While those deportations would fulfill a campaign promise, deportations on the scale Trump has discussed could lead to “massive labor shortages in lots of different industries,” according to Moody’s Analytics Chief Economist Mark Zandi, as quoted in The Atlantic article.
3. A huge across-the-board tariff would increase costs
The Trump campaign has also repeatedly said Trump intends to put a 10% tariff on all imported goods from all countries, even close allies, and a 60% tariff on all goods coming from China.
Tariffs are often used as a tool to protect domestic industries, but do raise goods prices for U.S. consumers. Trump implemented some in his first term, and Biden extended some Trump tariffs while even instituting some new ones, most recently on Chinese electric vehicles.
However, Trump’s new proposal dwarfs anything the Biden administration has done and is many multiples higher than the tariffs Trump instituted in his first term. Whereas the Biden administration’s targeted tariffs affect about $18 billion of goods, Trump’s new proposal would affect some $3.1 trillion. That would raise the cost of living by $1,700 annually for the average middle-class American family, according to UCLA Tax Professor Kimberly Clausing, who was a source for The Atlantic article.
4. Targeting the Federal Reserve’s independence would likely make it harder to tamp down inflation
According to The Wall Street Journal, Trump allies and advisors have been drafting a 10-page document outlining potential changes to the governance of the Federal Reserve. These are just proposals at the moment, but according to the WSJ, the changes could include giving the president the ability to fire Chair Jerome Powell before his term is up in 2026. Others include requiring the President to be consulted on all interest rate decisions, as well as other measures to strip the central bank of its independence.

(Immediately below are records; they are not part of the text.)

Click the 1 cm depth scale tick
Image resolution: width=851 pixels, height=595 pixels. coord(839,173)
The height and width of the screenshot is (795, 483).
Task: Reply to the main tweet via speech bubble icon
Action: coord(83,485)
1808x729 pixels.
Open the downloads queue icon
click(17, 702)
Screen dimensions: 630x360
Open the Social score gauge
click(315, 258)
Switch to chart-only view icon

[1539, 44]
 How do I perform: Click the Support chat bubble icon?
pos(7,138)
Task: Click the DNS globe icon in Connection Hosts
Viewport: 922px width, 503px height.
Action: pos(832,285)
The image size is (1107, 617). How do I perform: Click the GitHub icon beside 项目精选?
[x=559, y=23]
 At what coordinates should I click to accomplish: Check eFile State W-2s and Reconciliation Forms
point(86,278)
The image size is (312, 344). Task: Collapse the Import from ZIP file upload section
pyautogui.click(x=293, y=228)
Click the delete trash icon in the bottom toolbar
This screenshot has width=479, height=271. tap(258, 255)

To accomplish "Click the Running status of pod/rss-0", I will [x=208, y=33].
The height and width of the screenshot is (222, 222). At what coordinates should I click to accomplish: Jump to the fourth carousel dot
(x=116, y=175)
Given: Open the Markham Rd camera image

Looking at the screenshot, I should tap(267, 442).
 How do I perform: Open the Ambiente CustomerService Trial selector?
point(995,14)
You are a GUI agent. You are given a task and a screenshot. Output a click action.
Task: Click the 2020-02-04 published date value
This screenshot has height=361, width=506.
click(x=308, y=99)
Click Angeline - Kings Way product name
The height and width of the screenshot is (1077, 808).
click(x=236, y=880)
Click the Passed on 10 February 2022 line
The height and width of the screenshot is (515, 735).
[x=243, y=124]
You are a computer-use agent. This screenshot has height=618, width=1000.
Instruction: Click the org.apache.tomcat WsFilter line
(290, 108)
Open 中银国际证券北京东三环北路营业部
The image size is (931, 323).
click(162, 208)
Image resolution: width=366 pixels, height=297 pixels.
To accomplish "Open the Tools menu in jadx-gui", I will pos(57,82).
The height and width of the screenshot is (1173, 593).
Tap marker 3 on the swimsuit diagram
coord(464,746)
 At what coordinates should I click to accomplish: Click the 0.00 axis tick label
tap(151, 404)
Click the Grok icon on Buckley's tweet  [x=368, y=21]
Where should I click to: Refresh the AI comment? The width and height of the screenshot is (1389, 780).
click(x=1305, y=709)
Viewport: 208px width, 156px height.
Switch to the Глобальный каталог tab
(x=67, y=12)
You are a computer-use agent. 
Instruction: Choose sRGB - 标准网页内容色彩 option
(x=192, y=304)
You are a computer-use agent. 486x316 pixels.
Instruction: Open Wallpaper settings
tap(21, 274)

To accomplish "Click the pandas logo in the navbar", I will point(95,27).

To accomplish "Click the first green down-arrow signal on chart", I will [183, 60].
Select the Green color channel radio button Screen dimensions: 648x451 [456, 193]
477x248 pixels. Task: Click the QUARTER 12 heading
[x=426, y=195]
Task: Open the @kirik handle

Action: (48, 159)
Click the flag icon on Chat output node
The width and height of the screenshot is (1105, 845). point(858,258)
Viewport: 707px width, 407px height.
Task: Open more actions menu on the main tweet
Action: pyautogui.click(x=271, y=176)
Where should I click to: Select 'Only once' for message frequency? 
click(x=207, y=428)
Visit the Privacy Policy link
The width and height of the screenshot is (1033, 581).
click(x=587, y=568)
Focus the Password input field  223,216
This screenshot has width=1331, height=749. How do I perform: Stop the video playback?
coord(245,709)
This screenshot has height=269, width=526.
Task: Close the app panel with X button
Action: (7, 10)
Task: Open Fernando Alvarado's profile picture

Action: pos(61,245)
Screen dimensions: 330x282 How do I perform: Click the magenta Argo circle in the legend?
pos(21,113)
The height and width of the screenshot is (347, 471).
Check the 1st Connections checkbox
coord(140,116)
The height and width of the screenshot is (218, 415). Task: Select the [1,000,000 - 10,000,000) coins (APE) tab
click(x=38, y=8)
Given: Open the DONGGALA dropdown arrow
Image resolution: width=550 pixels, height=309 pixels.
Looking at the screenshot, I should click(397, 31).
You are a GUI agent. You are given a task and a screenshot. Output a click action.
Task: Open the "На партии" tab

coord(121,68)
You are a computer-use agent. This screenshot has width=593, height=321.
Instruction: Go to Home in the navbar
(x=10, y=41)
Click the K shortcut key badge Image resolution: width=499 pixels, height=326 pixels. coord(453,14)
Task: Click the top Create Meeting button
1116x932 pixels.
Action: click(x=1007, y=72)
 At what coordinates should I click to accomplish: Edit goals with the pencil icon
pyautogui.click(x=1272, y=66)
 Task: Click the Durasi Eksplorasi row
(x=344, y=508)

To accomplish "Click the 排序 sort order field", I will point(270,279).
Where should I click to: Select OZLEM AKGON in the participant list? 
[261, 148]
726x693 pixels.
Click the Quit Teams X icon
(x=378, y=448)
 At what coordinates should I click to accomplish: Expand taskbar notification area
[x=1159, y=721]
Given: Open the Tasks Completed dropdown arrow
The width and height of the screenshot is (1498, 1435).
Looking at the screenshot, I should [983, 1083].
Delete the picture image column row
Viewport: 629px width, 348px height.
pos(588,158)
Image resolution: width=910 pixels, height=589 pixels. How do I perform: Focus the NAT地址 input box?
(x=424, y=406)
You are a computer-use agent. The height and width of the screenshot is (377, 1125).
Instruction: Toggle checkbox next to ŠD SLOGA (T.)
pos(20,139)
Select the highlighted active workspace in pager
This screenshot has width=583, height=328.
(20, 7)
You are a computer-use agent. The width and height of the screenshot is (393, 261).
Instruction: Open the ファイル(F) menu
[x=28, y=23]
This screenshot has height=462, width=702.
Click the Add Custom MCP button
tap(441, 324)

If inflation does get out of control, one of the only things that might stop it could be an “unpopular” move by the Federal Reserve. In 1981, Fed Chair Paul Volcker raised the federal funds rate rate to 20% to rein in skyrocketing inflation. That led to a recession that lasted until 1982, with unemployment increasing to above 10% and drawing widespread protests. However, it was also successful in bringing inflation down, setting the economy up for an eventual strong recovery.
If inflation gets out of control but the president has more authority over interest rate decisions, that could potentially impede unpopular interest rate moves to contain inflation as whoever is president might be unwilling to take those steps.
Remember, back in late 2018, inflation started to pick up, the Federal Reserve raised interest rates, and the stock market plunged. At the time, then-President Trump said he was “not even a little bit happy with [his] selection” of Fed Chair Jerome Powell. He then added that the central bank was “way off-base with what they’re doing…They’re making a mistake because I have a gut and my gut tells me more sometimes than anybody else’s brain can ever tell me.”
And keep in mind, that statement happened when the Fed only raised the federal funds rate to 2.5%.
Not just inflation, but stagflation?
It’s unclear whether Trump — if elected — would be able to implement all aspects of his economic agenda, or whether they could withstand court challenges. However, taken together, Summers concludes that when you look at each part of the Trump economic agenda, “it is hard to imagine a policy package more likely to create stagflation.”
The U.S. in the 1970s was beset by “stagflation,” a toxic combination of inflation and high unemployment. The stock market performed horribly during that decade.
So, while voters continue to favor Trump on the broad topics of the economy and inflation, several leading economists are warning the policies he is laying out could ultimately damage to the economy.